Task to carry out => Determine how many lines in the material below contain the string "Maps", then state only that count.

BEGIN The data

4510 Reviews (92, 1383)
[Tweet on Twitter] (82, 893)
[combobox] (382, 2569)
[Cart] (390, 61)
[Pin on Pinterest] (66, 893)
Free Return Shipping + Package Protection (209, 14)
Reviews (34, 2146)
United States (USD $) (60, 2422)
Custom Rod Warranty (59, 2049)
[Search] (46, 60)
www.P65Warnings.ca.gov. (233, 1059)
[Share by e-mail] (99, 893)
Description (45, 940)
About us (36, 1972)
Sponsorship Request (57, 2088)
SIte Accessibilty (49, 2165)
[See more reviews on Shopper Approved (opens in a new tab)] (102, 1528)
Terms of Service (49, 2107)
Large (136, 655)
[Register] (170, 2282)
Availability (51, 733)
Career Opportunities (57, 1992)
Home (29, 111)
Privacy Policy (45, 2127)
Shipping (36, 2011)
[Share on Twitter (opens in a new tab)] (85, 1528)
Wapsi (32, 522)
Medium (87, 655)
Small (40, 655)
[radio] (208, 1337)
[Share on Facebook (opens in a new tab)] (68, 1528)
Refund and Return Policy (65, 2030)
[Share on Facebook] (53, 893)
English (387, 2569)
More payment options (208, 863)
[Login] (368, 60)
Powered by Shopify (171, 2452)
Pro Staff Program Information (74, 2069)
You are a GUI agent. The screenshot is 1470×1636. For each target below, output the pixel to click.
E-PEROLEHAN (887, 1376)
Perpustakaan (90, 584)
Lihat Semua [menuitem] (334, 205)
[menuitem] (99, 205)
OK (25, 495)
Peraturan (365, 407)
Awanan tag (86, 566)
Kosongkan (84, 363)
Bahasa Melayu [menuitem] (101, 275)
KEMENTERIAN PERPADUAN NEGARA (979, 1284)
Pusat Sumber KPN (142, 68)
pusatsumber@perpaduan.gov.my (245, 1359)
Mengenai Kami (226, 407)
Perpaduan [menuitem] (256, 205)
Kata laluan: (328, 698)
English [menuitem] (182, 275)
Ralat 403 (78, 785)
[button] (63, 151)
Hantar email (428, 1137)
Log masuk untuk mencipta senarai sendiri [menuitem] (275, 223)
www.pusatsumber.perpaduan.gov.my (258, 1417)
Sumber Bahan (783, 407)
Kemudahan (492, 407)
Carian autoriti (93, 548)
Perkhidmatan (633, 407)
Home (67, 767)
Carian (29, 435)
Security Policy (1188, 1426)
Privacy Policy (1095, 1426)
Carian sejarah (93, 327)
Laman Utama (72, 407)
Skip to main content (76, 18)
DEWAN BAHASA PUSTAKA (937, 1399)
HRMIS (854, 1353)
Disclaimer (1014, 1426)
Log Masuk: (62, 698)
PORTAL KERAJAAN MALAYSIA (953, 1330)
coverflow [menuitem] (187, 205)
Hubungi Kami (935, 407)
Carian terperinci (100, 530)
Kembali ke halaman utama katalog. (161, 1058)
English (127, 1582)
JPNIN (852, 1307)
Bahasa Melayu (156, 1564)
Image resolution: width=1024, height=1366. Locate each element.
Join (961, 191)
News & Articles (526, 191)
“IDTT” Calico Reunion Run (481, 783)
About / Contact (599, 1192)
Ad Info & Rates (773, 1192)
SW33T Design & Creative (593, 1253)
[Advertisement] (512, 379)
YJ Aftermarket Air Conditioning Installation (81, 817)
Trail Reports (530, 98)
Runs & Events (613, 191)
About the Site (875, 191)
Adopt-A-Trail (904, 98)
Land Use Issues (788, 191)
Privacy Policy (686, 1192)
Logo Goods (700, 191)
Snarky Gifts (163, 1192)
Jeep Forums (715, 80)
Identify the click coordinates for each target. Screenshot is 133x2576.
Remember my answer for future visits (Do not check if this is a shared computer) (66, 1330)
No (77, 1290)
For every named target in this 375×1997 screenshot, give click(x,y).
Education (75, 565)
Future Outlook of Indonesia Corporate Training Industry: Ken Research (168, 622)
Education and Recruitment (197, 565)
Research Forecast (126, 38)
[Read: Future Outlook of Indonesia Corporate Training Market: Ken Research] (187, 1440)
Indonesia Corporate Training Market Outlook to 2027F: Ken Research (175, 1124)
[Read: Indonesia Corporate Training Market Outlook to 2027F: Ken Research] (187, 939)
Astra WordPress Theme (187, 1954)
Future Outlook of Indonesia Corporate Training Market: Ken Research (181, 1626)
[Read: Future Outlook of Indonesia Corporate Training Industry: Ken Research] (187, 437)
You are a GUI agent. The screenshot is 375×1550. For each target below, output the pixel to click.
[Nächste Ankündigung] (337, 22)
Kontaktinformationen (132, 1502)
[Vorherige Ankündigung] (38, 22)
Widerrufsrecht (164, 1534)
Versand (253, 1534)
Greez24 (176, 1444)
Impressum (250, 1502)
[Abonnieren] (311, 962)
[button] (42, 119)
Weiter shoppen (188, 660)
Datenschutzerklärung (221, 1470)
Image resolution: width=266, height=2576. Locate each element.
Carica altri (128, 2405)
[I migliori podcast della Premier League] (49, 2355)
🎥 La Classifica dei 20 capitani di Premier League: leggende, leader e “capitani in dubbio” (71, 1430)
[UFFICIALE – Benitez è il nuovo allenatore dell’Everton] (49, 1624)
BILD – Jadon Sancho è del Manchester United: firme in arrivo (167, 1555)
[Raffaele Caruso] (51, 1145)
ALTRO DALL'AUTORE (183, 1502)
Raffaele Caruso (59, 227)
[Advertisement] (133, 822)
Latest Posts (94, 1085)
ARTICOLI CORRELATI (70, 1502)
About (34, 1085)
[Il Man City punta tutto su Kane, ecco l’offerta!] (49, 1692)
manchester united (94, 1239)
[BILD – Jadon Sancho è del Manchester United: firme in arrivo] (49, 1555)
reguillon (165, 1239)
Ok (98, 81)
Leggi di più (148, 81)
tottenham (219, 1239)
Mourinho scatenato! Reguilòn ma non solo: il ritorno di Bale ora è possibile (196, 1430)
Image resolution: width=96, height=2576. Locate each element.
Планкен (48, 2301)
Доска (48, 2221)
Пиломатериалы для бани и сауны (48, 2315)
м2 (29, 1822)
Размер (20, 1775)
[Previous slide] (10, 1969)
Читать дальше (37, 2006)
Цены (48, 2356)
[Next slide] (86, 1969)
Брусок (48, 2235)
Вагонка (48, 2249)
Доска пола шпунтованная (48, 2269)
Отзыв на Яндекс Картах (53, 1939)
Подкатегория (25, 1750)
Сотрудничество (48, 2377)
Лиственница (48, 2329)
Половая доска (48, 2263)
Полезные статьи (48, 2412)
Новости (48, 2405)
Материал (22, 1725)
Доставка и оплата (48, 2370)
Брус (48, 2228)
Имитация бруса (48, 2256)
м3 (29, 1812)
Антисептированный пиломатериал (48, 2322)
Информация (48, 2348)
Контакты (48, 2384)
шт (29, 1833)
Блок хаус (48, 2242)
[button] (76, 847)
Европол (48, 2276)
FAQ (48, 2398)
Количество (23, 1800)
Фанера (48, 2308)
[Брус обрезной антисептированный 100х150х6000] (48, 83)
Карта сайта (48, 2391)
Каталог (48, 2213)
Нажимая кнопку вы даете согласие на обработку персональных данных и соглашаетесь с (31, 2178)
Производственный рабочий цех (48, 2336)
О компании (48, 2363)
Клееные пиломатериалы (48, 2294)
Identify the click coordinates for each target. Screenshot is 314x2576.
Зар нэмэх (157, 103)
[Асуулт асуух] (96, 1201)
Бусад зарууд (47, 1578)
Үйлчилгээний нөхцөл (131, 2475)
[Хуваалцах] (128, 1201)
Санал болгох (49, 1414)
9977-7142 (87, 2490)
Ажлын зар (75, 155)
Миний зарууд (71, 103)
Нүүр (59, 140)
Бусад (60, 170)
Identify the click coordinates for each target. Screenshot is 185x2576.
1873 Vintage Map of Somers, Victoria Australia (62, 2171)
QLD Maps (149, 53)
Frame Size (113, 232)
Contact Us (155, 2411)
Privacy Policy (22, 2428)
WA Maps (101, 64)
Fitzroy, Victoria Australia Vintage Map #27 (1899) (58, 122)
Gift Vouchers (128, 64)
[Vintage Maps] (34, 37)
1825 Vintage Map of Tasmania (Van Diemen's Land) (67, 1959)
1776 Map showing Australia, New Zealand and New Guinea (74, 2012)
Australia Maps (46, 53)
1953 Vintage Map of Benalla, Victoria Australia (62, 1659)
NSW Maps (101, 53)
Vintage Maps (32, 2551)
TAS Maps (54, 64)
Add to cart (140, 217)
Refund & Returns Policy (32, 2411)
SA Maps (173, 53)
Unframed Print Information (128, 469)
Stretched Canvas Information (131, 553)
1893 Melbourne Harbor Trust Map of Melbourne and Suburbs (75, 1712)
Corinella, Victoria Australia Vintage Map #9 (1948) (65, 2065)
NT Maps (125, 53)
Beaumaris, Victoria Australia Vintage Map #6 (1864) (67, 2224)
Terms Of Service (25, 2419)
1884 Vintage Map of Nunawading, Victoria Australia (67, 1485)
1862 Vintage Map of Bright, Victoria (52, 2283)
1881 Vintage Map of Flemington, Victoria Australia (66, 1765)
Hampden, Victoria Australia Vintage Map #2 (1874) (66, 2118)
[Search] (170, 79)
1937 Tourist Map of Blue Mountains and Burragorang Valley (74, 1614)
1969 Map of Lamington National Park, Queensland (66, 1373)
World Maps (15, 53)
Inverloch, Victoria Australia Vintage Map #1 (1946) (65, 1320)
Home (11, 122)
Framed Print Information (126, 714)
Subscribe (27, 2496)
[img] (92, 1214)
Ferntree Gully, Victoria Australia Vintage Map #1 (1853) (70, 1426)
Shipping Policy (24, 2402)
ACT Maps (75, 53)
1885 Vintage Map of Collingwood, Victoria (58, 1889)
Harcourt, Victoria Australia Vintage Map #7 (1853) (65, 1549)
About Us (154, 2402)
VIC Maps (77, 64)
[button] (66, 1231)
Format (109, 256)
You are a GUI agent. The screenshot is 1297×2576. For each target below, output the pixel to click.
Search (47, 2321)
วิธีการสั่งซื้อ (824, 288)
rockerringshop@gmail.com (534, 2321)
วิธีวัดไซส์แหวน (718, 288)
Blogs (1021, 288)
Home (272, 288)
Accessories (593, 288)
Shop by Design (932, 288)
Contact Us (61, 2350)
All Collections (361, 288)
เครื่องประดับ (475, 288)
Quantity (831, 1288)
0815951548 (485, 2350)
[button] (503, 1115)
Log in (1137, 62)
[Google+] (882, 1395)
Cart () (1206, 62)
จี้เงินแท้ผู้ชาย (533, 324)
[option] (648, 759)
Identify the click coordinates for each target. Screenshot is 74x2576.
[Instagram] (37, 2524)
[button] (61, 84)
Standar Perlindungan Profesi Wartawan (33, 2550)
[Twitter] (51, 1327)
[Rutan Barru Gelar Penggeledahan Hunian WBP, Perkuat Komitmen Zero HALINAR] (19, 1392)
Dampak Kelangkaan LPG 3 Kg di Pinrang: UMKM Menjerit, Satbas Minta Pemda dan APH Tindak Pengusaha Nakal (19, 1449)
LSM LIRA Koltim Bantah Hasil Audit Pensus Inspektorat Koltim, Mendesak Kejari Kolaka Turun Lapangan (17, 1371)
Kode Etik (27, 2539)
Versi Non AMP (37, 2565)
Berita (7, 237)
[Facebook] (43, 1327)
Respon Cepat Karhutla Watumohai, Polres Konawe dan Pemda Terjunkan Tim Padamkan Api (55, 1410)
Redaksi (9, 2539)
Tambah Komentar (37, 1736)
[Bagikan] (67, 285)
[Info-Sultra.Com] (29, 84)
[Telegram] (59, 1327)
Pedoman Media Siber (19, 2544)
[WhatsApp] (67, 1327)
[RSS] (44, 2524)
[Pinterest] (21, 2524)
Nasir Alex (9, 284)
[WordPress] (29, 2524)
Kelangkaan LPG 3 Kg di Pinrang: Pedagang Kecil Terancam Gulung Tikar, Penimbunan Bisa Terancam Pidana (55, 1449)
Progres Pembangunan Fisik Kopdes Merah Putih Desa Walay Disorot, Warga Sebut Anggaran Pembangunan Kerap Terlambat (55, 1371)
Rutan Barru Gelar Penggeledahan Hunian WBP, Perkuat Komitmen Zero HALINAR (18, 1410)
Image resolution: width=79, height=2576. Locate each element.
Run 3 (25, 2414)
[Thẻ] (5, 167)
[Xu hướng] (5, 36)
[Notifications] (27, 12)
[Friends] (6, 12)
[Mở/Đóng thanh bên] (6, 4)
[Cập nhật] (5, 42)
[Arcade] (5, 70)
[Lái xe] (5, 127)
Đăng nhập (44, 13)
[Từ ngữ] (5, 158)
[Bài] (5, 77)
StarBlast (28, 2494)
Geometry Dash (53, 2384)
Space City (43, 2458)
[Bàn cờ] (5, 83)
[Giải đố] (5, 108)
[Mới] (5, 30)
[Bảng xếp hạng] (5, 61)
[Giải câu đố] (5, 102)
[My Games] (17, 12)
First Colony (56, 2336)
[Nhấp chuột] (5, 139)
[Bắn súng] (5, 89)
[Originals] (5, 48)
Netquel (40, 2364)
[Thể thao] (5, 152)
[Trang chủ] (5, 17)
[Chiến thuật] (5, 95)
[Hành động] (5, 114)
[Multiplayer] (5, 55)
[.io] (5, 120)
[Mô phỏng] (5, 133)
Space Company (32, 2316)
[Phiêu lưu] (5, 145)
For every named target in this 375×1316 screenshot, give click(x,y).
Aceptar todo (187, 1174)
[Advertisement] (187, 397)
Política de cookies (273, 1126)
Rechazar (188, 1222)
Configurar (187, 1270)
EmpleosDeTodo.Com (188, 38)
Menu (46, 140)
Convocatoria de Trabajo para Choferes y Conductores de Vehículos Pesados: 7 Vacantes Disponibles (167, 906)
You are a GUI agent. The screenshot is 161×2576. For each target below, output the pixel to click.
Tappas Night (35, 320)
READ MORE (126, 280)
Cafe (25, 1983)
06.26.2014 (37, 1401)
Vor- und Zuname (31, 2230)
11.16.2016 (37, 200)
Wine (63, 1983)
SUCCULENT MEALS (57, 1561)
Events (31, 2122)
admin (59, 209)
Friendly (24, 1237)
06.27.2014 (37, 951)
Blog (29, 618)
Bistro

END The data

Output for this task => 12